His mother eventually settled in Chicago, marrying artist Frank Holmes when Baldridge was ten years old. Under Holmes' tutelage he flourished in the field of drawing, learning how to create quick sketches of figures and facial expressions on the street and apply his observations to more detailed works in Holmes' studio. With this knowledge, Baldridge applied to the University of Chiacgoin 1907; he was accepted, and he paid his way through sign painting for the University's campus events. The commercial experience proved useful after graduation, when, after a few years as a National Guardsman and work as a cow hand, he was given a position as a war correspondance illustrator upon the commencement of World War I. Using a German letter of passage, he traveled by bicycle, horse cart, and foot through many beleagured European territories, recording what he saw. 

His experience as a correspondant during war time included being called up by the National Guard in 1916 to travel to the U.S./Mexico border and record the battle between the U.S. Army and Pancho Villa; he then joined the French Army as a stretcher-bearer, but was then transferred by the U.S. government to the American Expeditionary Forces as chief artist for the Stars and Stripes newspaper when the U.S. entered World War I. These experiences led to the artist's peace and freedom of speeach activism throughout his career. 
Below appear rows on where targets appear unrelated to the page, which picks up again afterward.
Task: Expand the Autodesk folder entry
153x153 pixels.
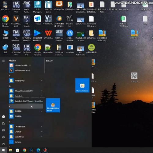Action: (x=26, y=96)
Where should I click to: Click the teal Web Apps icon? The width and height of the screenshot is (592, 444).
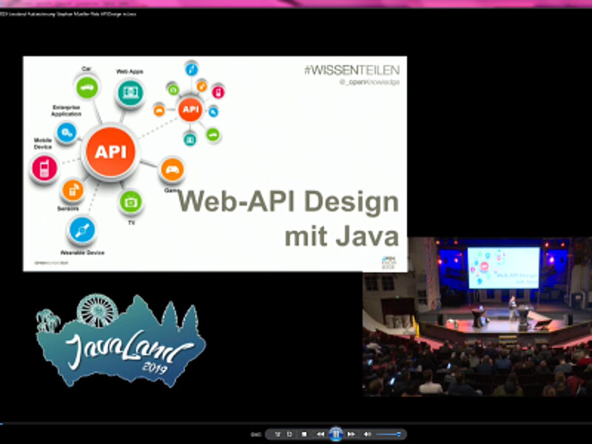[130, 94]
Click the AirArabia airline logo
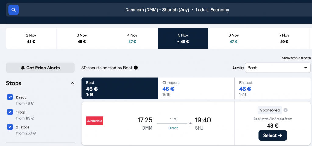Image resolution: width=312 pixels, height=146 pixels. tap(94, 121)
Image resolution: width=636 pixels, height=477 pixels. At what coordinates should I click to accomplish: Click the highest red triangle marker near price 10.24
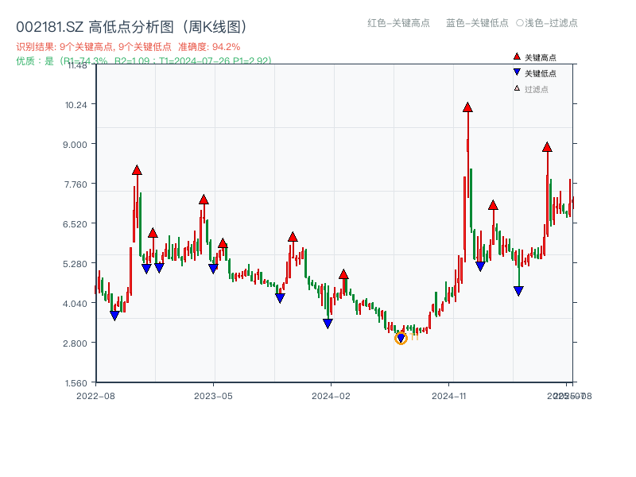click(467, 106)
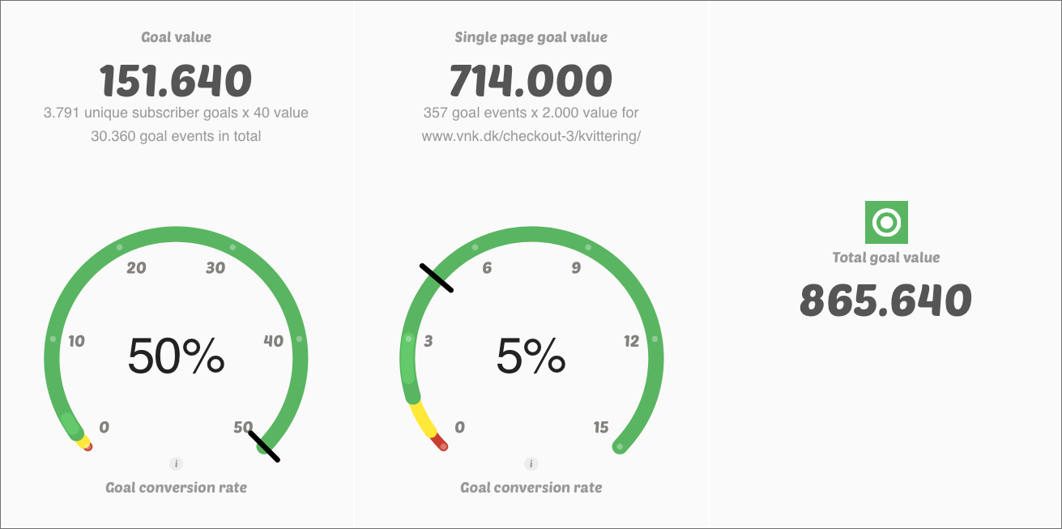Select the 151.640 goal value number
1062x529 pixels.
pyautogui.click(x=176, y=81)
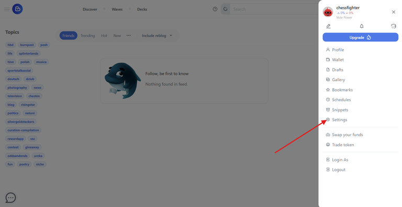Open the pencil compose-post icon

328,26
Beginning in 1920 Baldridge and his companion Caroline Singer decided to embark on a trip throughout the African continent and into Asia, beginning with Sierra Leone and across to Ethiopoia, then India, China, and Japan. These visits became a great source of inspiration to Baldridge, who sketched the people and places they met and ventured through. When the pair returned to the United States, Baldridge began seeking out African American thinkers and artists, and was commissioned to illustrate the works of some of the Black writers he came to know. He and Singer published several books about their travels and Baldridge's activism expanded to vocally protest mounting sentiments of race inferiority as Europe barreled toward a second world war. 

In addition to the friendships and connections found along their journey, Baldridge also discovered a love of printmaking after extended periods of time in Japan. He worked with Watanabe Shozaburo who taught him the art of woodcuts, and with this knowledge Baldridge began exploring other forms of printmaking on his return to the States. 

The 1930s '40s proved to be a particularly prolific time for the artist, who in addition to his own fine art was illustrating over 100 publications and books, including his own autobiography, Time and Chance, published in 1947. With the success of this book as well as a profitable job with the Information Please Almanac he and Caroline were able to retire in 1951. They relocated to Santa Fe, living in a small adobe house where Baldridge began to focus primarily on oil painting. Singer, though a successful writer who had intended to focus on her craft once they had settled, developed what was thought to be dementia and later speculated to be a series of small strokes; she died in 1963. 

Baldridge continued to paint and was an active participant in the Santa Fe arts scene until the mid 1970s, when age began to deplete his abilities. He died of a self-inflicted gun shot in 1977. He donated the bulk of his estate to the University of Chicago, much of which can be found at the school's Smart Gallery.